Gesundheit heute

Stimulation für Kreislauf und Immunsystem

Die Wirkung physikalischer Anwendungen bleibt nicht auf den Reizort beschränkt, sondern erstreckt sich – vermittelt über das vegetative Nervensystem sowie hormonelle Botenstoffe – auch auf andere Körperteile oder sogar den ganzen Körper. Das erklärt, warum sich nach einem kalten Unterschenkelguss der ganze Körper belebt fühlt.

Werden Anwendungen regelmäßig wiederholt, so stellen sich weitere Effekte ein:

Der Abhärtungseffekt.
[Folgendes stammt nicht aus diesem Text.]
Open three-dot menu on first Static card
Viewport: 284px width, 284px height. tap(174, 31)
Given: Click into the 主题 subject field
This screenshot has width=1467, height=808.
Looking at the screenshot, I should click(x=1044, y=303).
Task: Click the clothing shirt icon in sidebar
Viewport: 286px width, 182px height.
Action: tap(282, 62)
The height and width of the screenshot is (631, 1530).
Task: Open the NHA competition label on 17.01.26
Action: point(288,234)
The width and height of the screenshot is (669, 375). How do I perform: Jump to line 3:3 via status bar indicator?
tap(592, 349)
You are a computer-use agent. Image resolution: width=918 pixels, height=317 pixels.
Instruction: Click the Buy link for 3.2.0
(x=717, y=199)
Alles, was wir als unangenehm empfinden – etwa wenn wir uns mit kaltem Wasser übergießen – führt zu einer Stressreaktion, in deren Zentrum die Ausschüttung des Hormons ACTH in der Hirnanhangdrüse steht. Dieses Hormon wiederum sorgt dafür, dass die Nebenniere körpereigenes Kortison (Kortisol) freisetzt, das unseren Körper auf „Flucht oder Abwehr“ einstimmt. Werden die unangenehmen Reize regelmäßig wiederholt, so „gewöhnt“ sich der Körper nicht nur in seinem Empfinden daran (die Kälte „beißt“ weniger), sondern auch in seiner Reaktion darauf: Schon nach drei Wochen regelmäßiger Kaltwasserbehandlung führen Kältereize zu keiner nennenswerten hormonellen Stressreaktion mehr – der Körper erhöht also seine Stressresistenz. Inwieweit die Abhärtung generalisiert, d. h. auch gegenüber anderen Stressreizen resistenter macht, ist umstritten, es wäre jedoch plausibel.
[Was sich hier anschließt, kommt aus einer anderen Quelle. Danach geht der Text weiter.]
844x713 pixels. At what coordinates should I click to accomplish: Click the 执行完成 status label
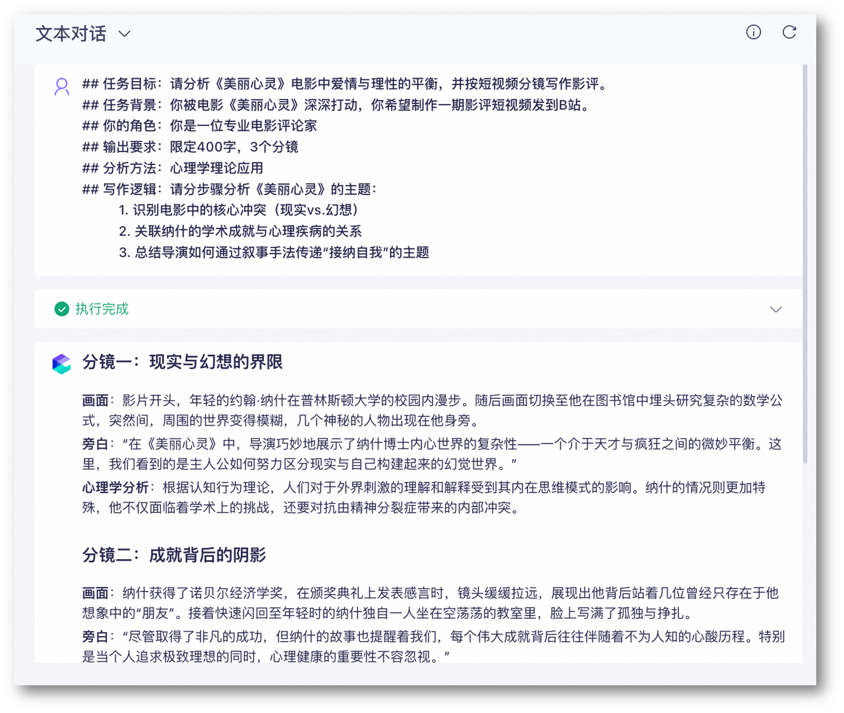[102, 309]
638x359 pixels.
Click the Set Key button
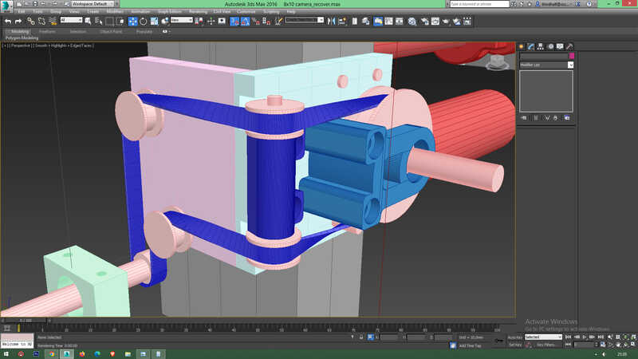515,345
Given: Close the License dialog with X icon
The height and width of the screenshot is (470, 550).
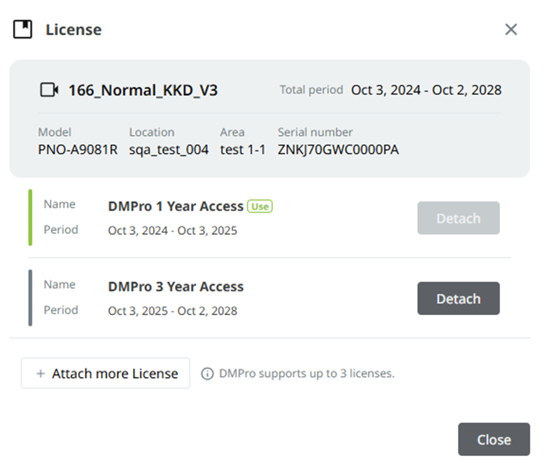Looking at the screenshot, I should (511, 30).
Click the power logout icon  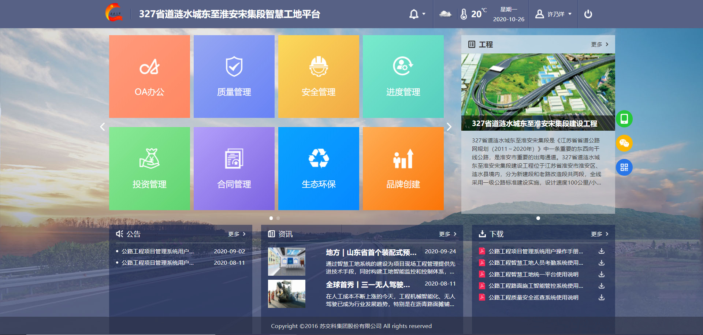[588, 14]
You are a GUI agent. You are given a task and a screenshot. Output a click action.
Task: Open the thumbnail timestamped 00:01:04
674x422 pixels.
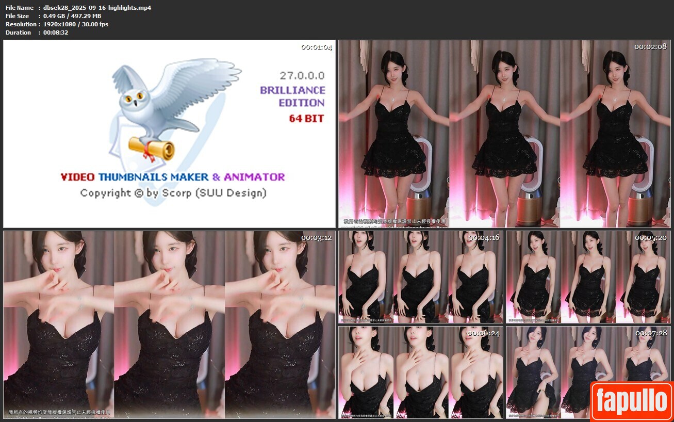169,134
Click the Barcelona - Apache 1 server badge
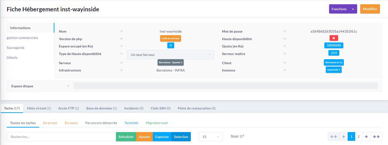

Der Trainingseffekt. Immer wiederkehrende Reize, wie sie etwa bei wechselwarmen Wasseranwendungen auf das Herz-Kreislauf-System wirken, trainieren die Gefäßmuskulatur. So konnte nachgewiesen werden, dass sich der Blutdruck langfristig durch regelmäßige Anwendungen senken lässt.

Wasseranwendungen regen aber nicht nur den Kreislauf an – die wiederholten Stressreize stimulieren auch das Immunsystem. Es wurde nachgewiesen, dass kurzfristige Kältereize die Ausschüttung bestimmter Botenstoffe und Zellen des Immunsystems ins Blut bewirken. Die durch Anwendungen oft erreichte bessere Durchblutung tut ein Übriges, um das Immunsystem zu unterstützen.
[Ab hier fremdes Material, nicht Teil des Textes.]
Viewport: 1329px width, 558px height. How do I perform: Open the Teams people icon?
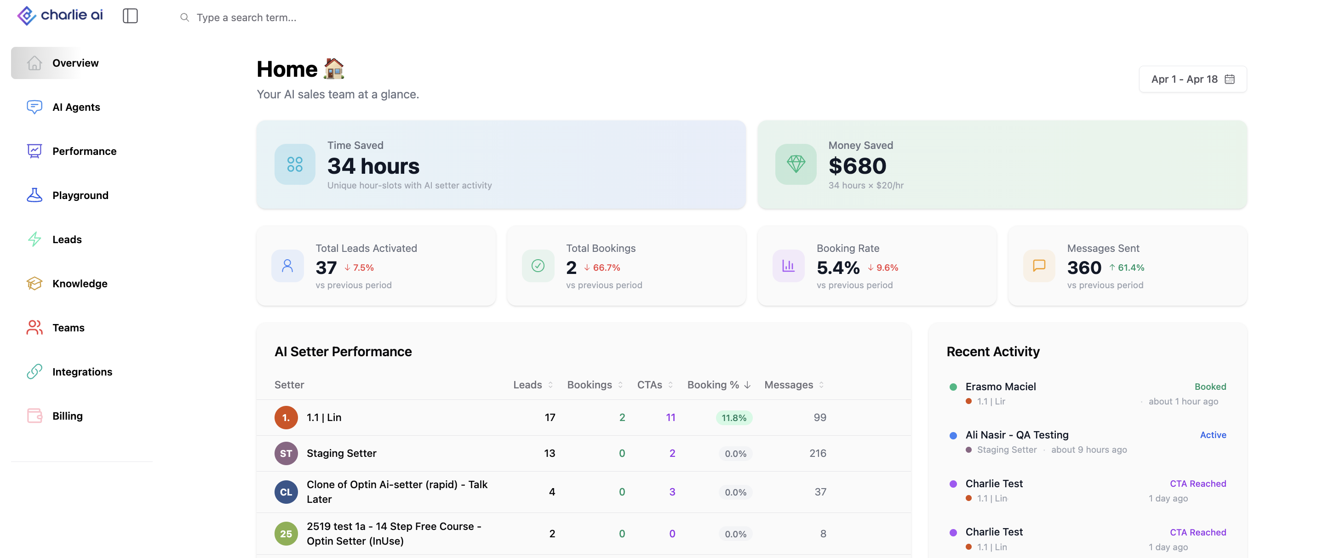pos(34,327)
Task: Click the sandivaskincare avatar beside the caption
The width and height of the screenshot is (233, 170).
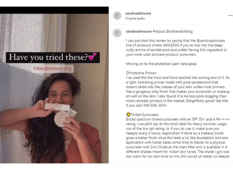Action: pyautogui.click(x=117, y=33)
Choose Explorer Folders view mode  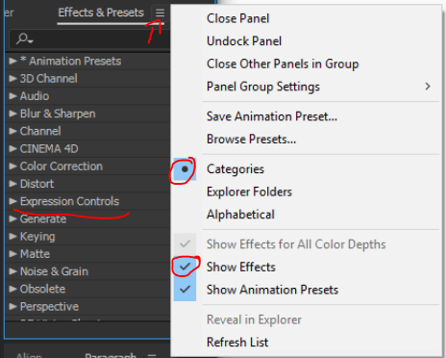coord(249,192)
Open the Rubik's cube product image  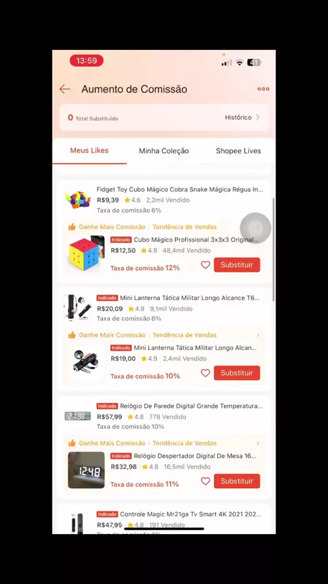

Physikalische Anwendungen wirken zudem seelisch ausgleichend und geistig belebend. Dies macht sich nicht zuletzt die Wellness-Bewegung zunutze, die stark auf seelische Wohlfühleffekte setzt, die von der Haut vermittelt werden. Nicht zu unterschätzen ist aber auch der soziale Effekt: Jede Anwendung ist gleichzeitig auch eine Zuwendung.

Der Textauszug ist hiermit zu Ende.